Exercise data:
__________________________________________________

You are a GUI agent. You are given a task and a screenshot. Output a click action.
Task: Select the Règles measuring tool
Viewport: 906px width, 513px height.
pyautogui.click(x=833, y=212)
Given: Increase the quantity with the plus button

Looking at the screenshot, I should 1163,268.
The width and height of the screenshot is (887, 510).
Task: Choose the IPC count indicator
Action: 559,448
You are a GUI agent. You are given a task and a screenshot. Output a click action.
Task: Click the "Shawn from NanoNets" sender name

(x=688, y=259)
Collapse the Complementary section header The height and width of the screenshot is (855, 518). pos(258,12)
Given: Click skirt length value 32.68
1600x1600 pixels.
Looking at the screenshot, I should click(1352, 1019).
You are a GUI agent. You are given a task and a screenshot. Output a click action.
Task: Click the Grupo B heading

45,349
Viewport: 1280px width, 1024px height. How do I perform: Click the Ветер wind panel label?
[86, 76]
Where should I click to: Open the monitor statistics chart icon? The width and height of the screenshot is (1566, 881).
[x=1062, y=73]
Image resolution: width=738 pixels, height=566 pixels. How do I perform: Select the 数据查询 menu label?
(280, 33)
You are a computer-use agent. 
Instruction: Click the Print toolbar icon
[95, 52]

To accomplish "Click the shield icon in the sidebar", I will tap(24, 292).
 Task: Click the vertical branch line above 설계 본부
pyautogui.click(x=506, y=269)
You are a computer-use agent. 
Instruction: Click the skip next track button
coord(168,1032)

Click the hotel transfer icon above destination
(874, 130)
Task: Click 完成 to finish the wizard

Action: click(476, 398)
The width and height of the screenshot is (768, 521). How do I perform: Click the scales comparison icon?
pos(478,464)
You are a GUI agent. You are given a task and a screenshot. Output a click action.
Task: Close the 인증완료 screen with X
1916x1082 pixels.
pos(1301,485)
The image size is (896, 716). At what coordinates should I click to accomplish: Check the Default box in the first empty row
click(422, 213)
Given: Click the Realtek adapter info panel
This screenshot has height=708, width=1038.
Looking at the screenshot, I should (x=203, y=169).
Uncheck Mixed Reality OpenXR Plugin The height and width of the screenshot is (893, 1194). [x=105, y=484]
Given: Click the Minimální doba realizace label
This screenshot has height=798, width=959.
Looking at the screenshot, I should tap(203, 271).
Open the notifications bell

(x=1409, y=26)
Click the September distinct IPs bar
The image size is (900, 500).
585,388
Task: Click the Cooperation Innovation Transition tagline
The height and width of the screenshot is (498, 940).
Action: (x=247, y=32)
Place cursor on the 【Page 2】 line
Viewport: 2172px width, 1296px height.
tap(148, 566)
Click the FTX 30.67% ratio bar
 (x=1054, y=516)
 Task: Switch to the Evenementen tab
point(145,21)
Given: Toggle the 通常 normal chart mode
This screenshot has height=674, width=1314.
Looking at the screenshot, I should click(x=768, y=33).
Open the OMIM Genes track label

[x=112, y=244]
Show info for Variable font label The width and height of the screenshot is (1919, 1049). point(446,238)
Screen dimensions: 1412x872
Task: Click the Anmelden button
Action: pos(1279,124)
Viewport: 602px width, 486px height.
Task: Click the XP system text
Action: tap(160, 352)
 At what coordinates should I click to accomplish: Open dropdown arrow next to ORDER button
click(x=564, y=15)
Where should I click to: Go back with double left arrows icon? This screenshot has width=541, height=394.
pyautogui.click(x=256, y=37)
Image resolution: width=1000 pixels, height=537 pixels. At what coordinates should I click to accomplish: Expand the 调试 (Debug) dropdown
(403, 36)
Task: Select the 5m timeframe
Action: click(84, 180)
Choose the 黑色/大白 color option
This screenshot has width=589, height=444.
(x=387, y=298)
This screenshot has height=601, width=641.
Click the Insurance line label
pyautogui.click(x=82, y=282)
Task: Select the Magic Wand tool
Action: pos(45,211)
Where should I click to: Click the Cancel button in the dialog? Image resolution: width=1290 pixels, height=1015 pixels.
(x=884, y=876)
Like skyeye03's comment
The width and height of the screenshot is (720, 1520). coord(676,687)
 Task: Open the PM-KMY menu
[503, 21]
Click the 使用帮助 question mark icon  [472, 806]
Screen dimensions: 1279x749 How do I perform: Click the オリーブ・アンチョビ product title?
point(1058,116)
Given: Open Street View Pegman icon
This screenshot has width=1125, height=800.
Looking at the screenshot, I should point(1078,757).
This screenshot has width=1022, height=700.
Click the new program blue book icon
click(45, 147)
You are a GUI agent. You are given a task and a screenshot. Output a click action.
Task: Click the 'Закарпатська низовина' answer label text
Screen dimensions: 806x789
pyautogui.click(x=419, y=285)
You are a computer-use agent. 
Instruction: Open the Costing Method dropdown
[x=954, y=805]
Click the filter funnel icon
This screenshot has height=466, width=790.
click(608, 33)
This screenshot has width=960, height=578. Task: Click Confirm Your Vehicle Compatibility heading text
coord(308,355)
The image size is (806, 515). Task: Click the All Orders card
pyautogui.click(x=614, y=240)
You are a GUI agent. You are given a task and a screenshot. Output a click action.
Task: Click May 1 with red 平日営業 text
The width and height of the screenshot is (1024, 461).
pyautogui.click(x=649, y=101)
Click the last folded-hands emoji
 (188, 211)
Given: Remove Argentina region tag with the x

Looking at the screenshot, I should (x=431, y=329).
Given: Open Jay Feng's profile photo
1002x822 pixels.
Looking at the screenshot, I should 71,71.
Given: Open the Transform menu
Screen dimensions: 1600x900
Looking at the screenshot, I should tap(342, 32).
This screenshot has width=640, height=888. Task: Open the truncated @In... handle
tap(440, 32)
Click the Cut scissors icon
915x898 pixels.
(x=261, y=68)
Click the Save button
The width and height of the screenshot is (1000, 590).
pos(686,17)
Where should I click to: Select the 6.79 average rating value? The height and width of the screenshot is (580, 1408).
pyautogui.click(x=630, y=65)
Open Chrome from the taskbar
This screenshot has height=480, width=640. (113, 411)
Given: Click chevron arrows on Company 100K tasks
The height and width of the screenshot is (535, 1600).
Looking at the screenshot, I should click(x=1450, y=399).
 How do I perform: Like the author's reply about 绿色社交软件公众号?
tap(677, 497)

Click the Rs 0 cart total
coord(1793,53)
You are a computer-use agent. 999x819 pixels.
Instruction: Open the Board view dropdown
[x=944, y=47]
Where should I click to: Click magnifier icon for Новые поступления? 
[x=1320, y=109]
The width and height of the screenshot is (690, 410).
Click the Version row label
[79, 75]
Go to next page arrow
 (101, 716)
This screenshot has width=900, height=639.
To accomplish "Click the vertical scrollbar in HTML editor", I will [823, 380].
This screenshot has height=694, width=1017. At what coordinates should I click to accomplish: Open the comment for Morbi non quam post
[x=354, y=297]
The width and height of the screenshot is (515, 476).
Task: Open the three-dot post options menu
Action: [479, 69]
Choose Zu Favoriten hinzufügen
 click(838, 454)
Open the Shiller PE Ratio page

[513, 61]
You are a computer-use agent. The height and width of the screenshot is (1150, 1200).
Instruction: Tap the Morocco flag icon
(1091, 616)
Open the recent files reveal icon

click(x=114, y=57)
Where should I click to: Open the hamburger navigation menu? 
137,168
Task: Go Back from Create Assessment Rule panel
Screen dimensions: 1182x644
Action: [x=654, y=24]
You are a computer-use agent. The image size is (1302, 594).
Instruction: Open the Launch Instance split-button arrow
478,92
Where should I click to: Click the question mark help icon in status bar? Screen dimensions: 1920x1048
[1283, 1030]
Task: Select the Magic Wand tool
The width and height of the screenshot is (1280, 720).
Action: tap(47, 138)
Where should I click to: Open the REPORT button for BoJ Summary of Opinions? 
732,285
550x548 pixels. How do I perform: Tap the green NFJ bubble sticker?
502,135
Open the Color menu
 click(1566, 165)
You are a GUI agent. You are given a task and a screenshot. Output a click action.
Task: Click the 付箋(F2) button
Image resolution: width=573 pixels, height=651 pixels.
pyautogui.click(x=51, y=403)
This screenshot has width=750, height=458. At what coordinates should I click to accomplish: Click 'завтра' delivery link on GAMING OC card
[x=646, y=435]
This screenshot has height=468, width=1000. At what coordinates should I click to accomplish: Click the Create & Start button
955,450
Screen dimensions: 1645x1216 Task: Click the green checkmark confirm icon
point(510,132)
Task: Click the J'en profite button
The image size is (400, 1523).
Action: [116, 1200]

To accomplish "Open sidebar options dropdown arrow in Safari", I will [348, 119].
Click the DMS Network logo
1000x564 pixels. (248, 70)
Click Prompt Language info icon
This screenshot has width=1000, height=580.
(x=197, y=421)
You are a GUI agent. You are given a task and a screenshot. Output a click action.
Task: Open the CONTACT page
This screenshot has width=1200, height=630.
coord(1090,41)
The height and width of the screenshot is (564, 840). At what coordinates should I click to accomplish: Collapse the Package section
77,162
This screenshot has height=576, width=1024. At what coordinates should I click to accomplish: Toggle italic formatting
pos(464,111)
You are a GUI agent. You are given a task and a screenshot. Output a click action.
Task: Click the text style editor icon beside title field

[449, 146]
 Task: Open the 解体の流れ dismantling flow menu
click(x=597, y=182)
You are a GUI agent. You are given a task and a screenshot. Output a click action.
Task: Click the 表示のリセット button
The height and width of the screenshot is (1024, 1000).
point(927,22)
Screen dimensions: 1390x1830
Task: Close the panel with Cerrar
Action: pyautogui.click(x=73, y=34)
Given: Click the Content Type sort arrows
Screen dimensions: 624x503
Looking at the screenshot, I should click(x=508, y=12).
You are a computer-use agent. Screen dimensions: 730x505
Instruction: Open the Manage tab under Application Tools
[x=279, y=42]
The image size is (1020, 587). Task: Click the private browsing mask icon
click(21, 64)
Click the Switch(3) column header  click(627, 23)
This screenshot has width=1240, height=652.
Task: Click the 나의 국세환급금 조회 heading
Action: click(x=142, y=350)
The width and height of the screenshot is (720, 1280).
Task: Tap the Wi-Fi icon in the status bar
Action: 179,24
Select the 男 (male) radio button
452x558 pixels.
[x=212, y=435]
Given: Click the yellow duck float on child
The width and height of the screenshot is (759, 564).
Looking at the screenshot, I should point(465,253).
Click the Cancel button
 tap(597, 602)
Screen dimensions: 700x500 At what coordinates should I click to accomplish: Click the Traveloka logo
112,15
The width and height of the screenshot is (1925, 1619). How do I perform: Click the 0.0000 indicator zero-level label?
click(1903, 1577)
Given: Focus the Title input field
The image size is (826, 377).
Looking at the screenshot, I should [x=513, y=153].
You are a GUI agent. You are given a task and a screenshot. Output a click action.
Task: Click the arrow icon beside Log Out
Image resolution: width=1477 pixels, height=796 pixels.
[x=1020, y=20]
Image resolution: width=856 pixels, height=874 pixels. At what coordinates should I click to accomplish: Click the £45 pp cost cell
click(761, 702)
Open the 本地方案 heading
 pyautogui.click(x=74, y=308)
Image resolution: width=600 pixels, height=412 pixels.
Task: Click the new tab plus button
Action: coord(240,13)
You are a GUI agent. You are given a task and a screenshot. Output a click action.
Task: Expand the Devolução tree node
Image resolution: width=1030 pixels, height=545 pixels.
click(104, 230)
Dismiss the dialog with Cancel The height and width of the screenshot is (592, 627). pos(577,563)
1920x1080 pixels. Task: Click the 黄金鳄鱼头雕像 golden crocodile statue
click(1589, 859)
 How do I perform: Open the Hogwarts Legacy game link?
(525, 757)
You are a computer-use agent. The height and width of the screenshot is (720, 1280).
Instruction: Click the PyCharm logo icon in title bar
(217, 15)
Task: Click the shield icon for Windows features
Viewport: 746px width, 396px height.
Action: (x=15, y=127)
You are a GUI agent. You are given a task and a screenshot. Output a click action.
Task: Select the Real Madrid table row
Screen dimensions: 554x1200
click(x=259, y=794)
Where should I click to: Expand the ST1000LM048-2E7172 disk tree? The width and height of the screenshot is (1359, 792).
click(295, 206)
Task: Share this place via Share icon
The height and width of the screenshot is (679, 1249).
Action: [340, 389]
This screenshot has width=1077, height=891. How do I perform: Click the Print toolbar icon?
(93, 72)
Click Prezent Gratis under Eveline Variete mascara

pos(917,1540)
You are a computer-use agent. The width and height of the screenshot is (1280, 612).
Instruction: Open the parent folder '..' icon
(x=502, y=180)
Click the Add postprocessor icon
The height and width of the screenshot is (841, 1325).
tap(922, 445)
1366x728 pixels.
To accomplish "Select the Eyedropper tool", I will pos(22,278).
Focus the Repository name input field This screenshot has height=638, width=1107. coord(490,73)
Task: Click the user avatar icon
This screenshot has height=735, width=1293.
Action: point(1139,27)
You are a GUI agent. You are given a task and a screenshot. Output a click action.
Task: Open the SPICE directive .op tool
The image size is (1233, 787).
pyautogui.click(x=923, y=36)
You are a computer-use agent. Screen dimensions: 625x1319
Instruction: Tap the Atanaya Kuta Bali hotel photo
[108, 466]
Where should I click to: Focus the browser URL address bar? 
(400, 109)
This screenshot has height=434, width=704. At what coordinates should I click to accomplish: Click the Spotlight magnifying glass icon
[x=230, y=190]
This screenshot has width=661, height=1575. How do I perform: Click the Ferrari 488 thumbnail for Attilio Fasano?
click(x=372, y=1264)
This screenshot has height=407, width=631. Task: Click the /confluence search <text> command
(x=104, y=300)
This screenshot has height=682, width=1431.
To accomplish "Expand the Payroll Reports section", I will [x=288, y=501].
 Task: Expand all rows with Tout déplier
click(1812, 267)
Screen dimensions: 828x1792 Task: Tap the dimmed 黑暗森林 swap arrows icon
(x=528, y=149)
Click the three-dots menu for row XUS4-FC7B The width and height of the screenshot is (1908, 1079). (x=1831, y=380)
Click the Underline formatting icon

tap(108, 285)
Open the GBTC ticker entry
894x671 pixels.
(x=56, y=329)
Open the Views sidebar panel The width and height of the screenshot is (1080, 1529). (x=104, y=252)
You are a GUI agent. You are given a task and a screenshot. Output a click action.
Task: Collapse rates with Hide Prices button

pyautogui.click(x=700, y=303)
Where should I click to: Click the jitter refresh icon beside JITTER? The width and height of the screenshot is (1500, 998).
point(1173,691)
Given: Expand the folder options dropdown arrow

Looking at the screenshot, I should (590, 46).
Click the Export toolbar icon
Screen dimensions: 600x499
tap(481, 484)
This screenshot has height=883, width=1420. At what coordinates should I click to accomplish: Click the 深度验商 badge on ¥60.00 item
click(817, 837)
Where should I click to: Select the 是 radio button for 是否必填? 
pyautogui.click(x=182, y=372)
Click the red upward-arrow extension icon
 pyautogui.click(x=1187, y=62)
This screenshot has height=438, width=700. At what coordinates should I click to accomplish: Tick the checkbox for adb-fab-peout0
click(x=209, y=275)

__________________________________________________

Problem details: Within the material above, copy exactly the lines from the line that holds "Click the Switch(3)" up to and including the line that holds "Task: Click the shield".

Finished exercise:
Click the Switch(3) column header  click(627, 23)
This screenshot has width=1240, height=652.
Task: Click the 나의 국세환급금 조회 heading
Action: click(x=142, y=350)
The width and height of the screenshot is (720, 1280).
Task: Tap the Wi-Fi icon in the status bar
Action: 179,24
Select the 男 (male) radio button
452x558 pixels.
[x=212, y=435]
Given: Click the yellow duck float on child
The width and height of the screenshot is (759, 564).
Looking at the screenshot, I should point(465,253).
Click the Cancel button
 tap(597, 602)
Screen dimensions: 700x500 At what coordinates should I click to accomplish: Click the Traveloka logo
112,15
The width and height of the screenshot is (1925, 1619). How do I perform: Click the 0.0000 indicator zero-level label?
click(1903, 1577)
Given: Focus the Title input field
The image size is (826, 377).
Looking at the screenshot, I should [x=513, y=153].
You are a GUI agent. You are given a task and a screenshot. Output a click action.
Task: Click the arrow icon beside Log Out
Image resolution: width=1477 pixels, height=796 pixels.
[x=1020, y=20]
Image resolution: width=856 pixels, height=874 pixels. At what coordinates should I click to accomplish: Click the £45 pp cost cell
click(761, 702)
Open the 本地方案 heading
 pyautogui.click(x=74, y=308)
Image resolution: width=600 pixels, height=412 pixels.
Task: Click the new tab plus button
Action: coord(240,13)
You are a GUI agent. You are given a task and a screenshot. Output a click action.
Task: Expand the Devolução tree node
Image resolution: width=1030 pixels, height=545 pixels.
click(104, 230)
Dismiss the dialog with Cancel The height and width of the screenshot is (592, 627). pos(577,563)
1920x1080 pixels. Task: Click the 黄金鳄鱼头雕像 golden crocodile statue
click(1589, 859)
 How do I perform: Open the Hogwarts Legacy game link?
(525, 757)
You are a computer-use agent. The height and width of the screenshot is (720, 1280).
Instruction: Click the PyCharm logo icon in title bar
(217, 15)
Task: Click the shield icon for Windows features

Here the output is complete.